As for the treatment, it’s the laser treatment for Cow Mau next week. I found an article about it:

Acupuncture today, with 11 needles. Cow Mau was cooperative. I stayed with him for 15 minutes and we didn’t require the top cat vet assistant of the clinic today! Whenever the vets need the expert, he would be called in. He’s really good with cats.

The vet was very compassionate with Cow Mau and she agreed that being able to eat is the priority now. This is especially so when Cow Mau WANTS to eat; he still has a good appetite. So we agreed that even if Cow Mau wanted food that he isn’t supposed to eat, if that is the only food that he is willing to eat or can eat, we can give it to him in moderate and controlled amounts. In other words, “as long as they eat”, which is my principle in palliative care and elderly cats.

I bought RC’s Recovery liquid food. I did check with the vet if Cow Mau can eat it and she said in moderate amounts, it’s okay. But this food is meant for tube feeding and for recuperation so the fat content is high and it gives a lot of energy too. I bought a bottle to be used only when all else fails.

The thing with Cow Mau is that he is also choosy with food. He doesn’t want Cindy’s pureed food even though that is a liquid which is so suitable for him. But what can you do if the cat doesn’t want to eat it, right? So far, he wants Hill’s KD, which is a good food for him now that he has early kidney degeneration. But the texture is so, so bad for his mouth. It’s sticky. I’ve already blended it with water, but Cow Mau doesn’t like it that way. He also likes Coco&Joe’s and the texture is also sticky and dense and causes him pain, but that’s what he wants. Adding water or blending it just makes him walk away. In any case, when the mouth pain is so bad, nothing works. Even plain water causes pain.

I found what works is to make sure the food is cold from the fridge. Not thawed or warmed. When it is cold, I can scoop small lumps, where Cow Mau can take into his mouth more easily. This reduces the stickiness of the food, if you know what I mean. So when feeding Cow Mau, the food has to be taken freshly out of the fridge. This seems to help.

Just like last week, he wanted to eat after the trip back from the vet’s. This is Hill’s KD from the fridge. Those are the bite-size lumps I scoop out, just nice for one mouthful.

I normally hold up the bowl so that it is easier for him to eat.
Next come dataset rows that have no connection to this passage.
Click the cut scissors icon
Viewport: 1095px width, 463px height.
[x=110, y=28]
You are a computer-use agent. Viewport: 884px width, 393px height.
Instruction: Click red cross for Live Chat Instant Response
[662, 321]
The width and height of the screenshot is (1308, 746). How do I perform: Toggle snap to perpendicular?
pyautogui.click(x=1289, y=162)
He definitely looks perkier now. You can tell from the eyes. His eyes are so much brighter now. But the vet says the effect of ketamine only lasts 24 hours. And yet, Cow Mau cannot be given too much ketamine too often.
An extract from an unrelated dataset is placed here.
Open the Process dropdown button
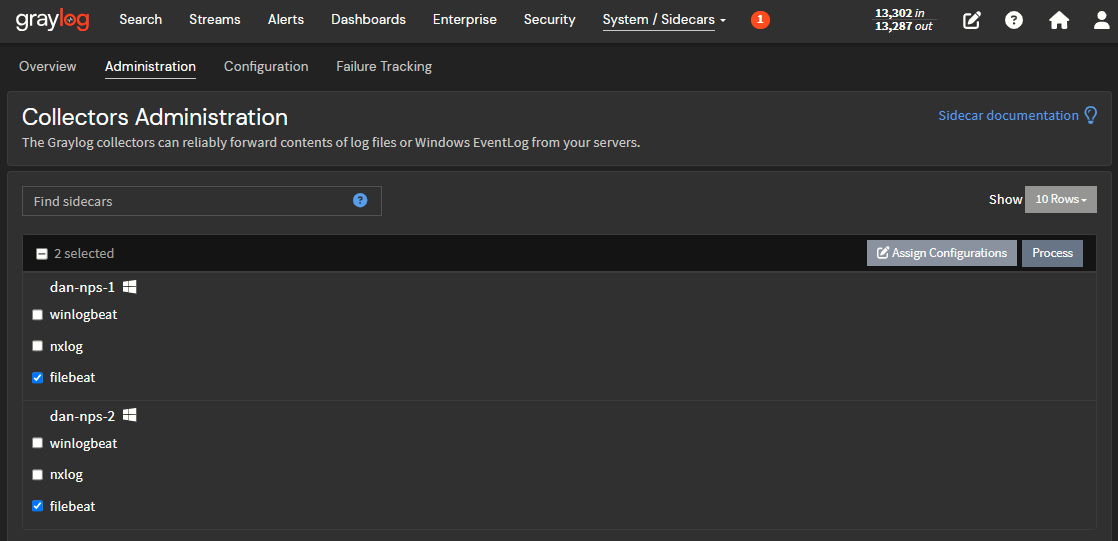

I also opted for oral Tramadol instead of the transdermal cream as the vet says the oral tablet works better. But she did worry about how I’m going to feed it to him as it is VERY bitter. The cut-up tablet is in a capsule now. I said I still have to feed him the Amlodipine in the morning and Clopidogrel in the evening, so I will put all into the same capsule and plonk it in, hopefully without getting bitten.

Please wish me luck!

As for the clinic that does the laser treatment, it is located quite far away. Cow Mau gets stressed travelling in the car, but it looks like we would just have to do it.